Sunday, December 5, 2010

Are Leading Organisations Effectively Using Social Media?

A 2009 study found that the CEO’s of top U.S. companies tend to avoid social media, according to The study found that most of the Fortune top 100 CEO’s were markedly absent from the social media community, including Facebook, Twitter, LinkedIn, and Wikipedia. The study specifically revealed that;

1) Only 2 CEO’s had Facebook accounts;
2) Only 13 CEO’s had profiles on the professional networking site LinkedIn;
3) Three-quarters of the CEO’s had a Wikipedia entry, but nearly a third of these had limited or outdated information; and
4) Not one Fortune 100 CEO had a blog.

But what is social media? Professor Nora Barnes highlights six prominent social media tools, (2010, p.9);
1) Blogging;
2) Podcasting;
3) Online Video;
4) Social Networking;
5) Message Boards; and
6) Wikis.

This list includes the micro blogging service of Twitter and the popular social networking sites like Facebook, LinkedIn and MySpace.

Looking at the Fortune 500, research has shown that 16% of the Fortune 500 companies were blogging in 2008, double the figure for 2007 which was only 8%, (cited in Barnes, 2010, p.10). Yet, Jose Esteves writes in the 2008, Business Strategy Review, after analysing the blogging strategies of the companies in the Fortune 500, that “blogs have moved from being sales support tools to becoming essential elements in brand advocacy and communication. There is no longer any question that corporate blogs have become a channel to engage brand enthusiasts (rather than simply engaging in light dialogue with consumers: ‘thanks for your feedback’ and the like) and a communication tool for stakeholders and potential investors,” (p.65).

Barnes highlights how “the adoption curves for different social media technologies are not the same. Interestingly, while social networking and blogging have enjoyed growth in actual adoption, the use of message boards, online video, wikis and podcasting has levelled off or declined. The addition of Twitter (considered both a micro-blogging site and a social networking site) in the latest study showed that 35% of the Fortune 500 are already using this tool for their business. In addition, as they ramp up their usage, companies are also seeking to protect themselves legally with 22% of the Fortune 500 companies having implemented a formal policy concerning blogging by their employees,” (p.13).

Some still believe that CEO’s aren’t embracing social media enough and Sharon Barclay states that “it’s shocking that the top CEO’s can appear to be so disconnected from the way their own customers are communicating. They’re giving the impression that they’re disconnected, disengaged and disinterested. Barclay said many CEO’s are cautious about social networking because of regulations, such as the Sarbanes-Oxley Act.

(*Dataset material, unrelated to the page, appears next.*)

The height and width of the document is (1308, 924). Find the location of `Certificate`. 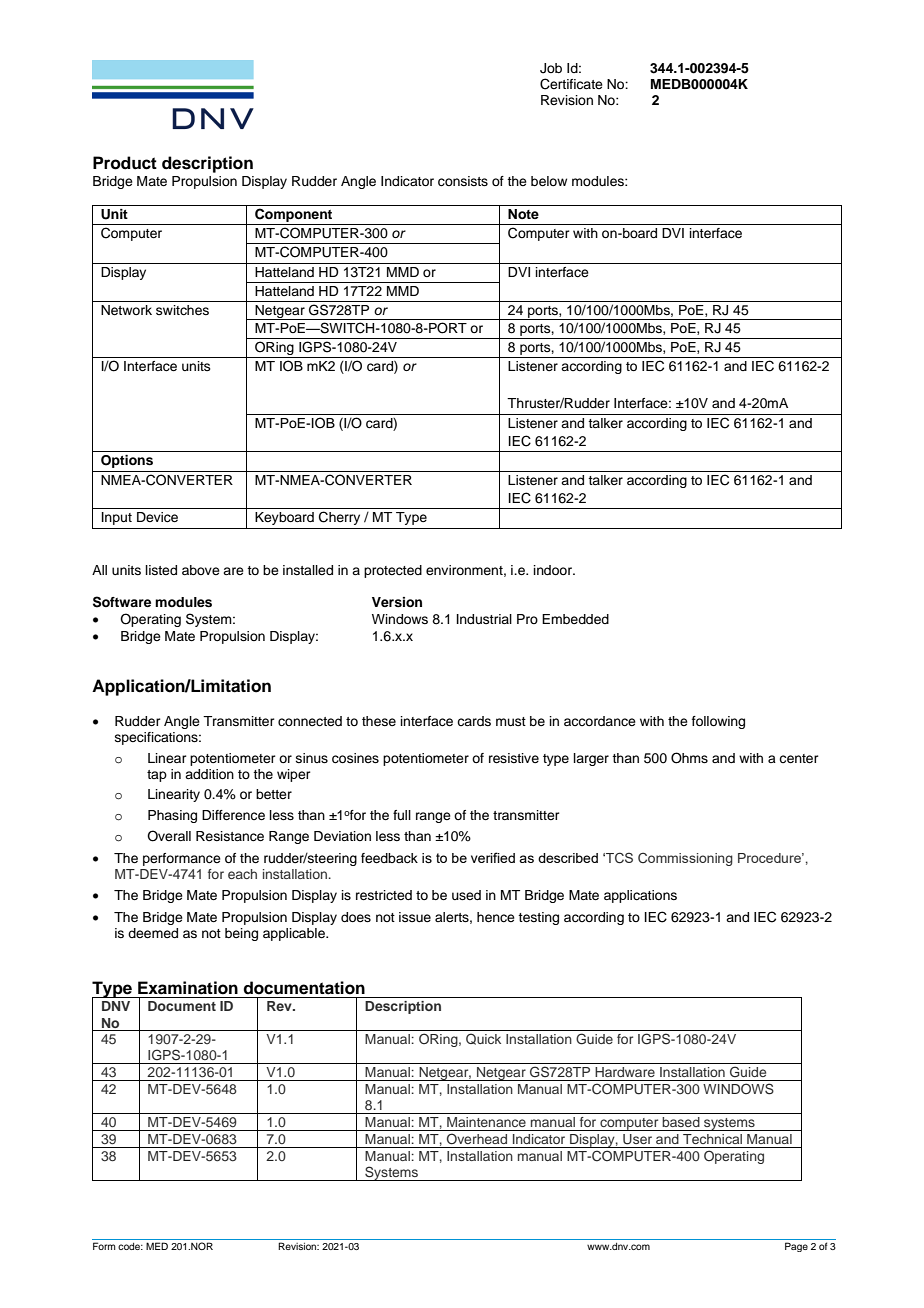

Certificate is located at coordinates (571, 84).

However, she says the ones who are not involved in the rapidly growing form of communication are missing a great opportunity to connect with customers and raise their company’s profile.” (cited in IM, 2009, p.10).

In her 2009 article Lyne Noella, gives 10 simple tips to raise your visibility in social networking (p.17);

1) Join several networks;
2) Get a great head shot;
3) Create a compelling message;
4) Make invitations a habit;
5) Join special interest groups;
6) Update your profile regularly;
7) Share knowledge;
8) Use you network as a resource;
9) Stay alert to opportunities;
10) Engage.

Though maybe considered obvious by many, the tips above also highlight the need to invest quality time in developing ones social media activities. The underlying business principles are similar to talent management, in that you want to attract and retain the ‘best talent’ to your social networks, where this talent should be both current and future focused.

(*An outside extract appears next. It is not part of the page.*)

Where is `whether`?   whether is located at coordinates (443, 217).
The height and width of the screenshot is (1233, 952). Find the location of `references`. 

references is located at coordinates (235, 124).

Finally as Barnes mentions, “the continued steady adoption of blogs and the growth of Twitter among Fortune 500 companies demonstrates the growing importance of social media in the business world,” (p.13). “In his own blog, Jonathan Schwartz, President of Sun Microsystems says that we’ve moved from the information age to the participation age, and trust is the currency of the participation age,” (cited in Esteves, 2008, p.65). Esteves concludes that “at best, corporate blogging is about leadership, visibility and conversion in the digital world. It is an excellent way for CEO’s to express their opinions and visions about their companies and about topics such as corporate social responsibility, diversity, market sector evolution and even crisis management,” (p.67).

So how social media savvy are you and your organisation?

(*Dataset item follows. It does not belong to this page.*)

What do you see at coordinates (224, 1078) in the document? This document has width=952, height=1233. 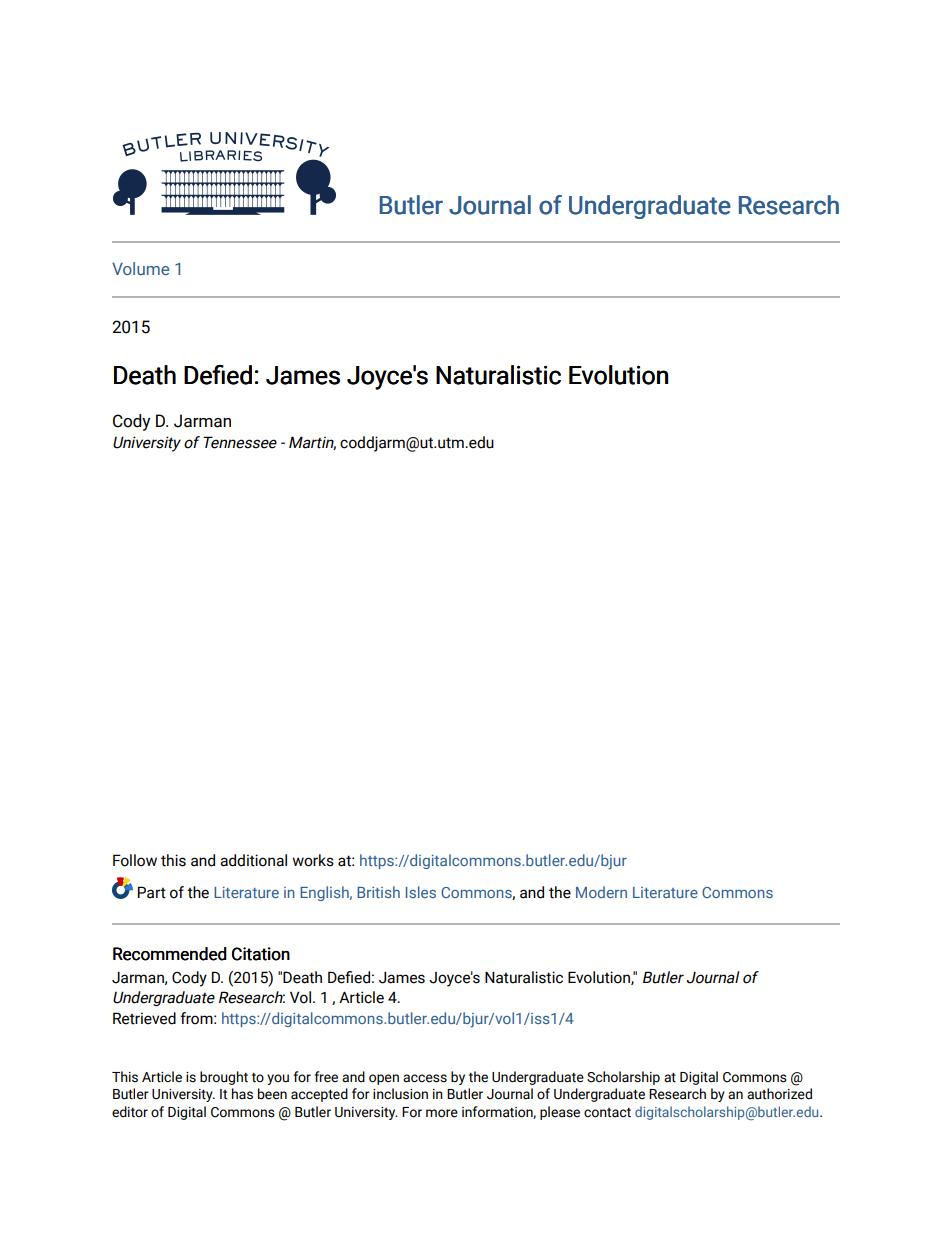 I see `brought` at bounding box center [224, 1078].
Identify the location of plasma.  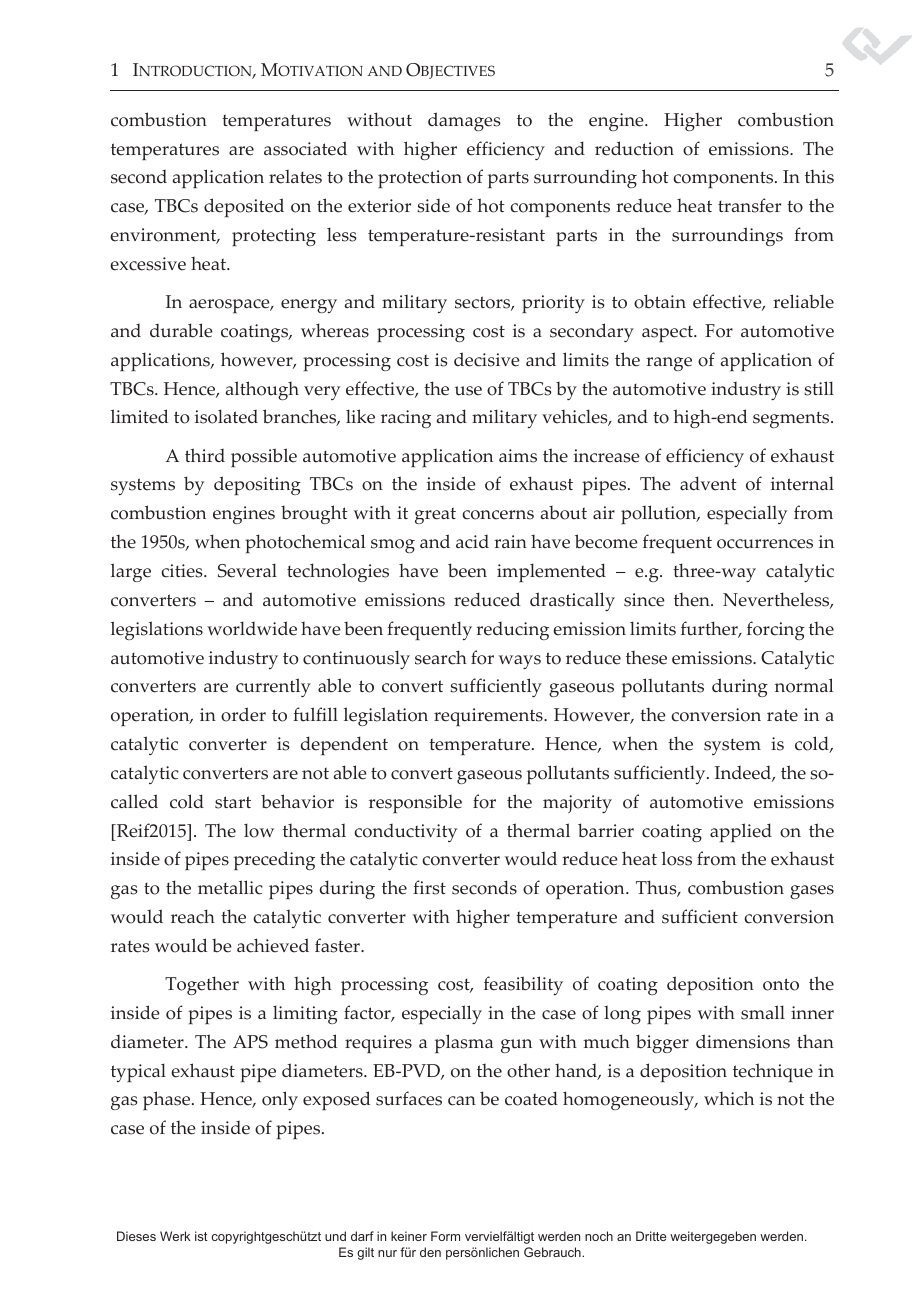
(464, 1043).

Barnes, N.G. (2010). Tweeting and Blogging to the Top. Marketing Research. Spring, p.9-13.

Editorial. (2009). CEO’s Cautious About Social Networking. Information Management, Vol. 43 Issue 5, p10-11.

Esteves, J. (2008). Where is your blog? Business Strategy Review. Vol. 19, Issue 4, p.62-70.

Noella, L. (2009). Ten Tips to Raise Your Business Visibility Through Social Networks. Financial Executive. Vol. 25, Issue 9, p17.